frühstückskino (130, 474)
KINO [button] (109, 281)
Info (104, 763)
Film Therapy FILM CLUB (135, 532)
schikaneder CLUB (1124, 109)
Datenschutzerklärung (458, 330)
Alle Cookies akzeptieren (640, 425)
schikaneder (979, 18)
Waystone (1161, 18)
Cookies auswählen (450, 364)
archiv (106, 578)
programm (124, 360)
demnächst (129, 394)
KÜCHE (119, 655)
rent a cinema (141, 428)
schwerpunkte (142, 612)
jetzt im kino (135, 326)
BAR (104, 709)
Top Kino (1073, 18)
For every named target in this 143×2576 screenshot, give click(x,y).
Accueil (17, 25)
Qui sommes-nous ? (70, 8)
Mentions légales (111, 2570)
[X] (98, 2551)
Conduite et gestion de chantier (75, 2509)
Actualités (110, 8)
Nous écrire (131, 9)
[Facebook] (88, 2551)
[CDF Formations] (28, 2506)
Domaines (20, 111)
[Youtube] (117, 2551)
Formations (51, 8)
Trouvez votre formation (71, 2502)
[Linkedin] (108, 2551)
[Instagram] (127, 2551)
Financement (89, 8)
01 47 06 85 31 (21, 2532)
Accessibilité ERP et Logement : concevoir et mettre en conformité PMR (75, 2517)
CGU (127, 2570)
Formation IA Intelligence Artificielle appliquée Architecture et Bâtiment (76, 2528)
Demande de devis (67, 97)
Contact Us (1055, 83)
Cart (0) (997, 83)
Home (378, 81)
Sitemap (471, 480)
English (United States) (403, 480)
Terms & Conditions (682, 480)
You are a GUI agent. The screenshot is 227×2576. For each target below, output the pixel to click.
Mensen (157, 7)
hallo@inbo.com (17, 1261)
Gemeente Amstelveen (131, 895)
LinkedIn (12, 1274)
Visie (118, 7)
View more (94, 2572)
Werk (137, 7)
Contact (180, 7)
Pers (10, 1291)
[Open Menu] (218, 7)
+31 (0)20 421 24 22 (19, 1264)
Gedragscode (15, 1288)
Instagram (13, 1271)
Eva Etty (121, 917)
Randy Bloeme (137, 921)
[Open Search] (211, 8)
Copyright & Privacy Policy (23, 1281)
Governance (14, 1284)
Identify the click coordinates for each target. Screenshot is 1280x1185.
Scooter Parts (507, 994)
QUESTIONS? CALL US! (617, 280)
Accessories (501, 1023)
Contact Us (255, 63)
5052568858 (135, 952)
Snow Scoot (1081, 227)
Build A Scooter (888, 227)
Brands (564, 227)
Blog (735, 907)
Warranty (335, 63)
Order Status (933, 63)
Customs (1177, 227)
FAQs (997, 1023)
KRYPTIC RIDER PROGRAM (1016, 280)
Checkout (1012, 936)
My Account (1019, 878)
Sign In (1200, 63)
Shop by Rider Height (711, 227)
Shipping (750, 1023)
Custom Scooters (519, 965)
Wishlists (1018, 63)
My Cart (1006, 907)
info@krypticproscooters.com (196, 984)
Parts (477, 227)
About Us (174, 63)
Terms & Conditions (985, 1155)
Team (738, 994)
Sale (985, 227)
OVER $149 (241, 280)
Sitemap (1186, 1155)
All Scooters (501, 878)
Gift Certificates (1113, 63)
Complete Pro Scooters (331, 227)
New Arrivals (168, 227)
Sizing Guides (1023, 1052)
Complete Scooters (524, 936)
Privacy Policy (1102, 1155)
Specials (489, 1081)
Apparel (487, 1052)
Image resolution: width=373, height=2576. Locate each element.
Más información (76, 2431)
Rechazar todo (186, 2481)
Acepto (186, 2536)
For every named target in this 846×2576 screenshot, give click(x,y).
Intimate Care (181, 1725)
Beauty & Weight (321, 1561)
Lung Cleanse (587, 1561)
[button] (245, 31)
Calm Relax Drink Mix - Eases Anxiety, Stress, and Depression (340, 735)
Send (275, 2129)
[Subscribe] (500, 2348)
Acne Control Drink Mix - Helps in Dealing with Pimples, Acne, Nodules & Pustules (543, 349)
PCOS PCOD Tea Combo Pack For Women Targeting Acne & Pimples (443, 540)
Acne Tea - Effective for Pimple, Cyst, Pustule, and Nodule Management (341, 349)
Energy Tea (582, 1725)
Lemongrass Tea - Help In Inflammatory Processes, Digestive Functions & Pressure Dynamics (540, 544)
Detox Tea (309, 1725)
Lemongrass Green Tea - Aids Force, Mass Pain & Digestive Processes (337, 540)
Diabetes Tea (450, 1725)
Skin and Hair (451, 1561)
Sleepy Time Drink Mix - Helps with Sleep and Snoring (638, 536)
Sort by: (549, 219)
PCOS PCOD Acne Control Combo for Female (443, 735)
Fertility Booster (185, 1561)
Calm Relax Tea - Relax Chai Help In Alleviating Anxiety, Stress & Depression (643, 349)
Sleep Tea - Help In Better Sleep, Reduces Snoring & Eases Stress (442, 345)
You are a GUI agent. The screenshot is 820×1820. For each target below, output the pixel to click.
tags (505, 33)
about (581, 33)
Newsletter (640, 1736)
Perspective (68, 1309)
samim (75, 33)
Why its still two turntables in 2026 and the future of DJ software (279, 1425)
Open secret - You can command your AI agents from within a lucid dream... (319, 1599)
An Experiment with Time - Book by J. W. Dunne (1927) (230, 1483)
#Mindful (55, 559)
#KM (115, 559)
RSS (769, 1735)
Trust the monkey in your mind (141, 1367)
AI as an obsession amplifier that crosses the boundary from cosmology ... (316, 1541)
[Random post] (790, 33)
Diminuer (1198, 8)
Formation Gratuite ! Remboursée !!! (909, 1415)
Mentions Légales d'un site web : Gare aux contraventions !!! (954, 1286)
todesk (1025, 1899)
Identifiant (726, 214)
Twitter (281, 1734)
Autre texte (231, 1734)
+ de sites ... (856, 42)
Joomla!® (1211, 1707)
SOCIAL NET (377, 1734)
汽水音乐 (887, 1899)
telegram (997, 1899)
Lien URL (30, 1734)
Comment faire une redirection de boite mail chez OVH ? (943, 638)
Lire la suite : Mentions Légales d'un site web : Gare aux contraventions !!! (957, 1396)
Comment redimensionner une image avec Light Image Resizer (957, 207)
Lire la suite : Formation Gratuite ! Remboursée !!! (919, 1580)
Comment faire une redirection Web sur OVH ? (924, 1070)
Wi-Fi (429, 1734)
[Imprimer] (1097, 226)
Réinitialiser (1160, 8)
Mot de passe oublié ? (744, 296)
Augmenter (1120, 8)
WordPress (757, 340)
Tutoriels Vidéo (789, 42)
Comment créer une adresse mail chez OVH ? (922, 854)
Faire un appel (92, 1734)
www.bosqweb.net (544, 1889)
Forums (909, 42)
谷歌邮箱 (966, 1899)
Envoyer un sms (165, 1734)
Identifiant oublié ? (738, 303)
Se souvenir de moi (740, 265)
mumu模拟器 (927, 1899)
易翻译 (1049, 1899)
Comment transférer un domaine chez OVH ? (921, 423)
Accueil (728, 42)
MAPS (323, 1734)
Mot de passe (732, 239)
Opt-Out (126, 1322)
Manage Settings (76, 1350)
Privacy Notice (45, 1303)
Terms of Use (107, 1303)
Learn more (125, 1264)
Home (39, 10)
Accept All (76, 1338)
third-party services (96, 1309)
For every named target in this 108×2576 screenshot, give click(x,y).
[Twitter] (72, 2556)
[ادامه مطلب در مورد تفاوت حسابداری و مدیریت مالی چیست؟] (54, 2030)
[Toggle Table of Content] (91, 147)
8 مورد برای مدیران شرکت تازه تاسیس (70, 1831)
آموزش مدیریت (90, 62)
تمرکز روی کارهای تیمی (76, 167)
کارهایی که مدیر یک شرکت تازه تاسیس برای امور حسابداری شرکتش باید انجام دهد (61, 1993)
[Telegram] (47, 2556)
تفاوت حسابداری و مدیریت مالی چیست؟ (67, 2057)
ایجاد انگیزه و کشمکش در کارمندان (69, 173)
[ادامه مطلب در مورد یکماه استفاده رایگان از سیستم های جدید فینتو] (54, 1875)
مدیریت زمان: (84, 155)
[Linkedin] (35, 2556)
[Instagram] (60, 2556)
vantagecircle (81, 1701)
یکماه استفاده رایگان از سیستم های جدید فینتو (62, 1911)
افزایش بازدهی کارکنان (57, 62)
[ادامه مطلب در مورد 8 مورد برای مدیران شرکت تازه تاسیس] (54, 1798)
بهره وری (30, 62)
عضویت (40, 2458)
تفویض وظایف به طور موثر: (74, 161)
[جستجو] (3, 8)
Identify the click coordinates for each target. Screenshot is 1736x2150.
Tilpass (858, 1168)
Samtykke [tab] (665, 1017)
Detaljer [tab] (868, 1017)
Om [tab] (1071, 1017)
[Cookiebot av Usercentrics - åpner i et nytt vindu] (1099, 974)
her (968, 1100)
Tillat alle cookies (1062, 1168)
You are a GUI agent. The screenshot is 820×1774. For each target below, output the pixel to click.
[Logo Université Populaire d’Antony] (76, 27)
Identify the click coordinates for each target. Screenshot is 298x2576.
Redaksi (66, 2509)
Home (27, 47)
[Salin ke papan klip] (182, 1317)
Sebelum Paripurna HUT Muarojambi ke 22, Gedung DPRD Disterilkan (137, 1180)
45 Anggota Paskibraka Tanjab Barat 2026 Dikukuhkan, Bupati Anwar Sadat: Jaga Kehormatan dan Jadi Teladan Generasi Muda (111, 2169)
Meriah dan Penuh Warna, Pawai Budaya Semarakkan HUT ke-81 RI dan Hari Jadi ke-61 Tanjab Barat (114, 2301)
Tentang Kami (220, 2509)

──────────────────────────────

*YOUR INSTRUCTIONS*: Please state how many lines in the listing above hold the string "Eases", and nothing more.

*RESULT*: 2